* **Raw records**
►

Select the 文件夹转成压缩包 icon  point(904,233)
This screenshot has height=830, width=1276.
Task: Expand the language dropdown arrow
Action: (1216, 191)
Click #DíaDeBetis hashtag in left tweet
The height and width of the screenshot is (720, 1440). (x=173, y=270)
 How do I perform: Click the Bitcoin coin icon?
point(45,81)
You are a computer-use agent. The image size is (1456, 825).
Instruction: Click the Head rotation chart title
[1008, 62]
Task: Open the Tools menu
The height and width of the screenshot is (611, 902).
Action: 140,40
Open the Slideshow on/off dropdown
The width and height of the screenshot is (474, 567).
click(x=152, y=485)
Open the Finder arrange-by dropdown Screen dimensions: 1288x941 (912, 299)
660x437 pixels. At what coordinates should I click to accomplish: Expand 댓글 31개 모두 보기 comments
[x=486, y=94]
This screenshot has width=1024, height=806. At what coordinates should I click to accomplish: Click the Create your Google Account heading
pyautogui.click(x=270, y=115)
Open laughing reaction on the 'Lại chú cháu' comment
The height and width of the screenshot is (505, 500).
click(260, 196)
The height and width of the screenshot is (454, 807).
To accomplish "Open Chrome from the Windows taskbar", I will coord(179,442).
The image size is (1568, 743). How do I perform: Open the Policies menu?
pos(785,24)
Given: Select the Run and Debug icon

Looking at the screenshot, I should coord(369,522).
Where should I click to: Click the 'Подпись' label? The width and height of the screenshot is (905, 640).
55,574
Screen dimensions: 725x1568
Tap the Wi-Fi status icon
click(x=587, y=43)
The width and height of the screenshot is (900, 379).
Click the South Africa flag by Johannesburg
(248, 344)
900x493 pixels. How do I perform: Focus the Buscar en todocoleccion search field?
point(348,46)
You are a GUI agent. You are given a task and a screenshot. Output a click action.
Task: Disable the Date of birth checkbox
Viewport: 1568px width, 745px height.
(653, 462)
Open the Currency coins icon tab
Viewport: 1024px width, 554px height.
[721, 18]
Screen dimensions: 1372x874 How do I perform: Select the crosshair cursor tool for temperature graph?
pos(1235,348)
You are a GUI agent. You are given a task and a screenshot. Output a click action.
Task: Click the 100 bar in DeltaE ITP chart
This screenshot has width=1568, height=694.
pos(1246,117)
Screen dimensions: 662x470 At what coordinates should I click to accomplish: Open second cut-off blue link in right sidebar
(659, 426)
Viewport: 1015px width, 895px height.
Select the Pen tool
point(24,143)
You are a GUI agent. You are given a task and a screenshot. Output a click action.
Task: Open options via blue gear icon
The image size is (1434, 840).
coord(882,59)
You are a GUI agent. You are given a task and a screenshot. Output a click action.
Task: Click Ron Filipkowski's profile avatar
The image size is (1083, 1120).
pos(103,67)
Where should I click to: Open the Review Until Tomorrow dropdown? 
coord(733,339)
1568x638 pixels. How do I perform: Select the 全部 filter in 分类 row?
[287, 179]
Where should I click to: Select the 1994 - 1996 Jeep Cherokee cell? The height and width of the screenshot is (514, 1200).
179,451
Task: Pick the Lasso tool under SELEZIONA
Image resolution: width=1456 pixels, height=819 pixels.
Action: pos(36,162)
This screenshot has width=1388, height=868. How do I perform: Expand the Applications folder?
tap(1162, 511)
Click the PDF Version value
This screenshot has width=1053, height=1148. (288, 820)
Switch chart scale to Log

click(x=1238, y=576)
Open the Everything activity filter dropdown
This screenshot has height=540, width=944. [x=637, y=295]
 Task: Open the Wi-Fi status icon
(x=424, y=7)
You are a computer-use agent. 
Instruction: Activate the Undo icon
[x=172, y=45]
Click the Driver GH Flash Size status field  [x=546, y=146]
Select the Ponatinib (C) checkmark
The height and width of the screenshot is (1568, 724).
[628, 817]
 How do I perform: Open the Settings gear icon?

◄

* **What is being asked**
Rewrite the stretch of the data above from the line containing "Where should I click to: Select" through the line containing "(x=424, y=7)", replacing "Lasso" with "Magic Wand" and leaving everything else unchanged.

* **Completed exercise**
Where should I click to: Select the 1994 - 1996 Jeep Cherokee cell? The height and width of the screenshot is (514, 1200).
179,451
Task: Pick the Magic Wand tool under SELEZIONA
Image resolution: width=1456 pixels, height=819 pixels.
Action: pos(36,162)
This screenshot has width=1388, height=868. How do I perform: Expand the Applications folder?
tap(1162, 511)
Click the PDF Version value
This screenshot has width=1053, height=1148. (288, 820)
Switch chart scale to Log

click(x=1238, y=576)
Open the Everything activity filter dropdown
This screenshot has height=540, width=944. [x=637, y=295]
 Task: Open the Wi-Fi status icon
(x=424, y=7)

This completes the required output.